• TEXTE FOURNI:

****************************************

Parmi les plus matures, mais aussi les plus prometteurs du domaine,
il faut citer les algorithmes évolutionnaires qui montrent
avec éclat la fécondité des transpositions
informatiques des mécanismes biologiques.
(3) Si c'est en 1958 qu'apparaît le
premier réseau de neurones artificiels, les premiers
à avoir proposé un modèle sont deux bio-physiciens
de Chicago, McCulloch et Pitts qui,en 1943, inventent le premier
neurone formel qui portera leurs noms (neurone de McCulloch-Pitts
ou automate à seuil). Puis, en 1949, Hebb proposera une
formulation du mécanisme d'apprentissage, sous la forme
d'une règle de modification des connexions synaptiques
(règle de Hebb). Basée sur des données
biologiques, celle-ci modélise le fait que si des neurones
sont activés de façon synchrone et répétée
de part et d'autre d'une synapse, alors la force de la connexion
synaptique va aller croissant.

****************************************

• CONTENU DES DONNÉES:
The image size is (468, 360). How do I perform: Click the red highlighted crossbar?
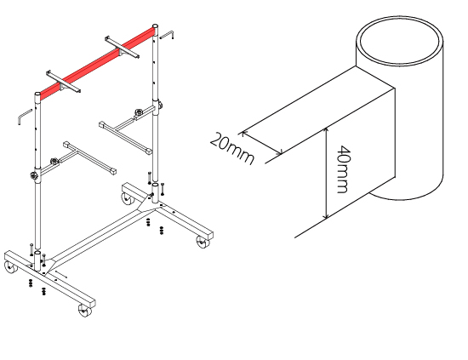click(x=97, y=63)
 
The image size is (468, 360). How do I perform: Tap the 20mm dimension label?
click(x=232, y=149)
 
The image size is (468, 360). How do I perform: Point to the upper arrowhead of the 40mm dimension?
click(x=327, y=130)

****************************************

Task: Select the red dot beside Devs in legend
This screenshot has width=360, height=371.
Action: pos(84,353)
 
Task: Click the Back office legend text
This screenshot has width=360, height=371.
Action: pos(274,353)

****************************************

• CONSIGNE A: Relevez toutes les années mentionnées dans le texte fourni.
• CONSIGNE B: D'après le texte fourni, sous quels deux noms est connu le premier neurone formel inventé en 1943 ?

• RÉPONSE A: 1958, 1943, 1949

• RÉPONSE B: Neurone de McCulloch-Pitts ou automate à seuil.